Thermal conductivity of two-dimensional BC3: a comparative study with two-dimensional C3N
JR Song and ZH Xu and XD He and YJ Bai and LL Miao and CC Cai and RG Wang, PHYSICAL CHEMISTRY CHEMICAL PHYSICS, 21, 12977-12985 (2019).
The thermal conductivities of single-layer BC3 (SLBC) sheets and their responses to environmental temperature, vacancy defects and external strain have been studied and compared with those of single-layer C3N (SLCN) sheets by molecular dynamics (MD) simulations. We found that SLBC and SLCN are isotropic in the basal plane and that their predicted thermal conductivities for infinite length sheets are 488.54 W m(-1) K-1 and 799.87 W m(-1) K-1, respectively. Despite many similar features in the structures of these materials, SLBC exhibits a lower thermal conductivity than SLCN due to stronger flexural acoustic phonon-defect scattering rates and weaker interatomic bonding stiffnesses. The vibrational density of states (VDOS) are calculated in both structures to elucidate their thermal conductivity differences.
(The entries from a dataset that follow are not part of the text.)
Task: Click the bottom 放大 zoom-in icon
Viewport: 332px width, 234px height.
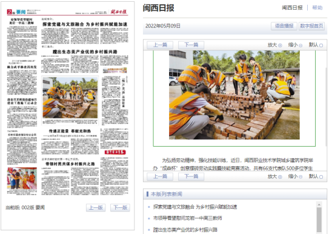Action: (280, 177)
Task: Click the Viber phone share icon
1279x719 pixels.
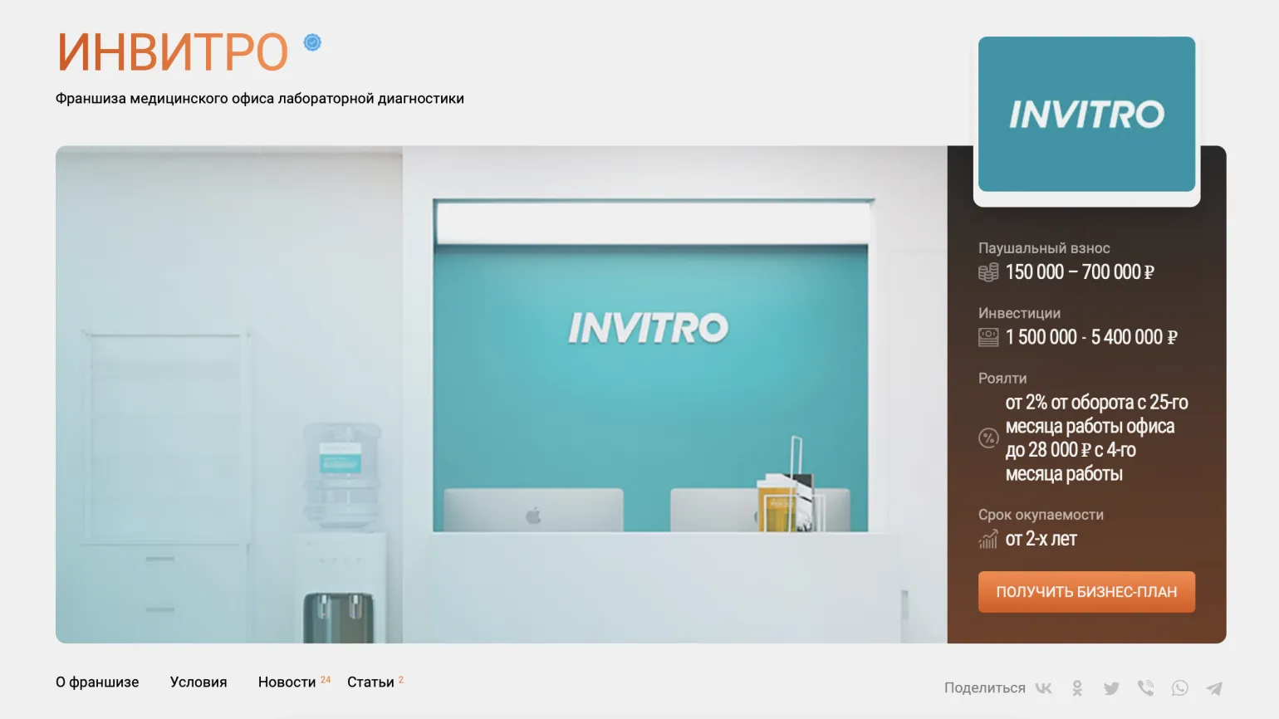Action: pyautogui.click(x=1145, y=688)
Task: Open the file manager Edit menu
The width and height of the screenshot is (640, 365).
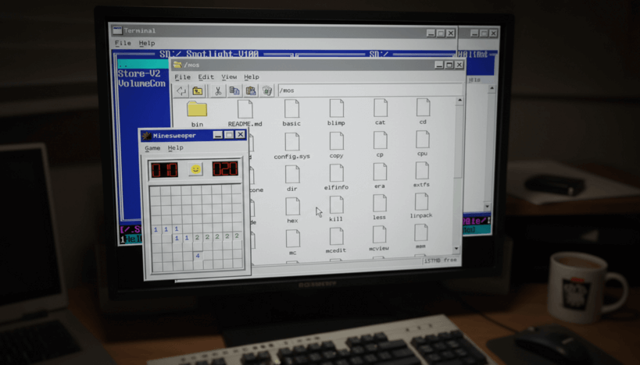Action: [206, 77]
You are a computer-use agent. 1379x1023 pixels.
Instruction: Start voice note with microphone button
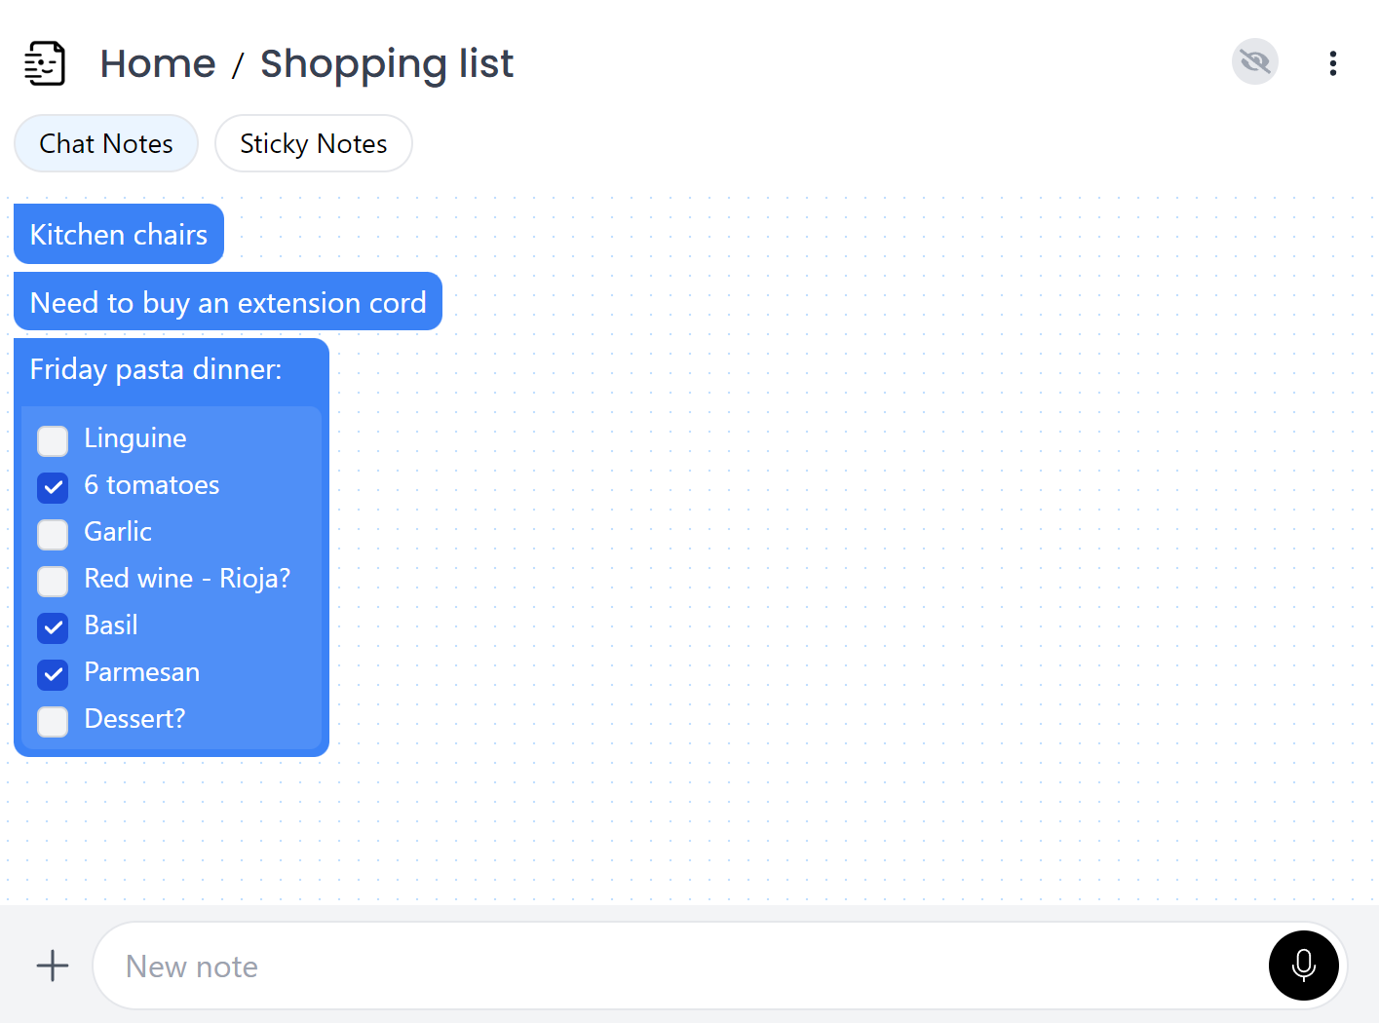tap(1303, 966)
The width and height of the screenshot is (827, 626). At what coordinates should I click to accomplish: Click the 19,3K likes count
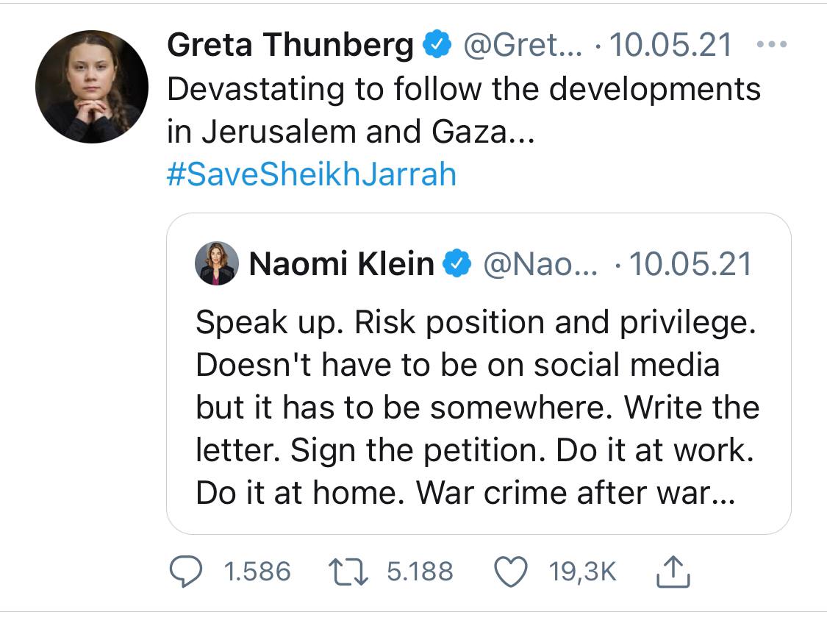pos(582,572)
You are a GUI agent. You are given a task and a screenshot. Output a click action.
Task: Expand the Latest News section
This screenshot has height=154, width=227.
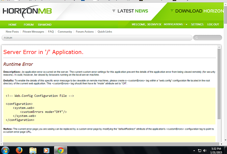coord(131,11)
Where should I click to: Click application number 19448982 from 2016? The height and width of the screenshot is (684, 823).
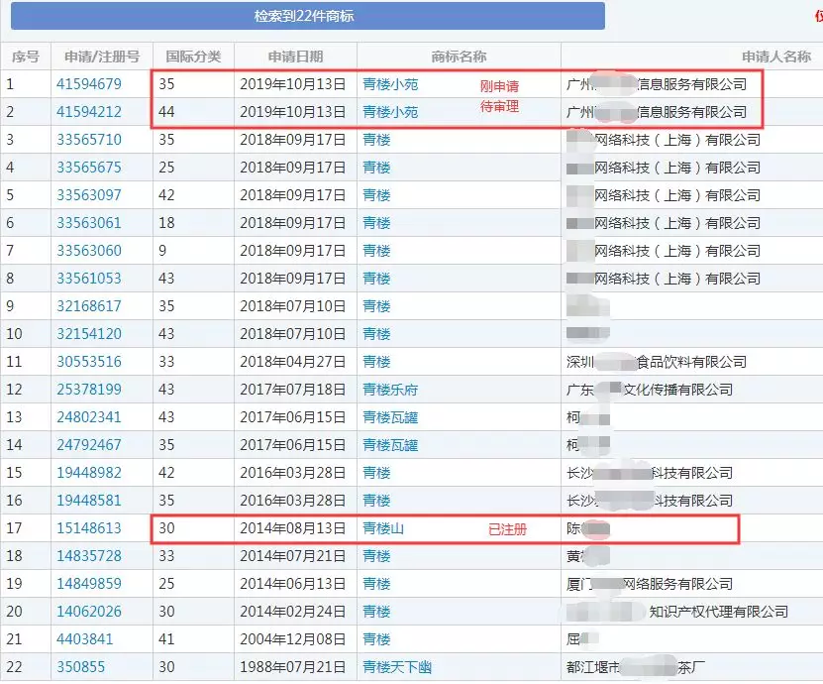(90, 473)
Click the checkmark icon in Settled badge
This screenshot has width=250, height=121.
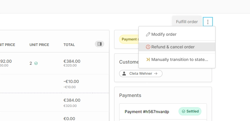184,111
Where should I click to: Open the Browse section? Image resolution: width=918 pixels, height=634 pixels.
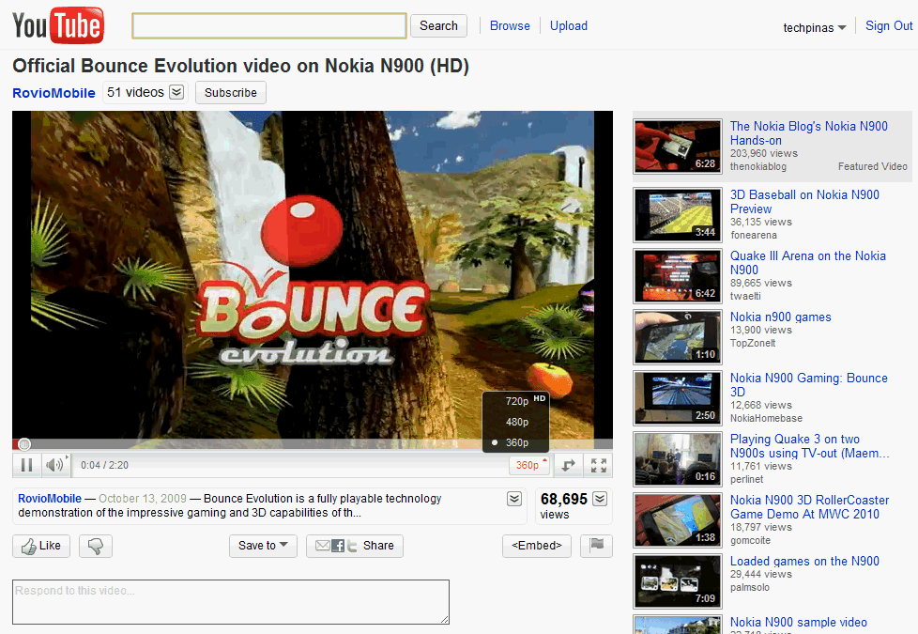510,25
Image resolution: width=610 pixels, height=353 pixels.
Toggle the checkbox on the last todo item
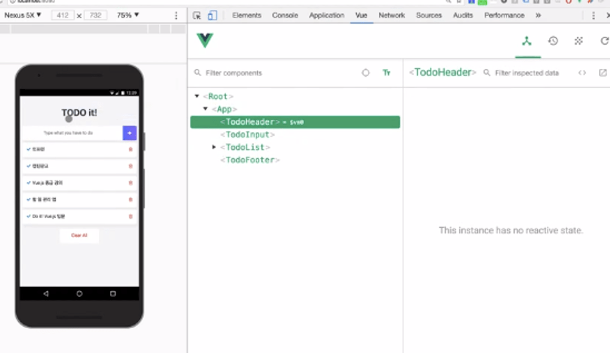click(x=29, y=216)
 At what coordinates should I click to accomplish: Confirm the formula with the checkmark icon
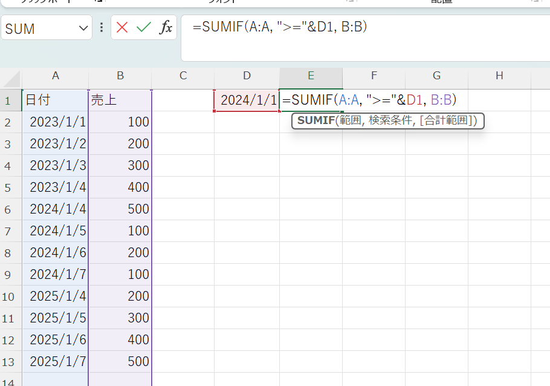(x=143, y=28)
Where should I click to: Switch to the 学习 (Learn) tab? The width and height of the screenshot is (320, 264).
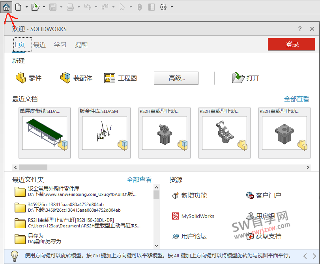coord(60,45)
SLBC exhibits a more substantial redshift phenomenon in the high- and low-frequency domains than SLCN. In addition, the thermal conductivities of these materials exhibit decreasing trends in response to increases in temperature and defect ratio, and the temperature effect in SLBC is more substantial than that in SLCN, while the defect effect in SLBC is less substantial than that in SLCN. The influences of uniaxial compressive and tensile strains on the thermal conductivities of these materials are analysed separately. These two deformation modes cause different effects on the thermal transport behaviours of SLBC and SLCN: the effect of uniaxial compressive strain is slightly negative, while the effect of uniaxial tensile strain is initially positive and then negative. Moreover, the biaxial strains result in a more severe reduction in thermal conductivity than the uniaxial strains. Remarkably, the impact of uniaxial and biaxial tensile strains on thermal transport was stronger in SLBC than in SLCN. We propose that SLBC nanomembranes are promising candidates for various thermal applications.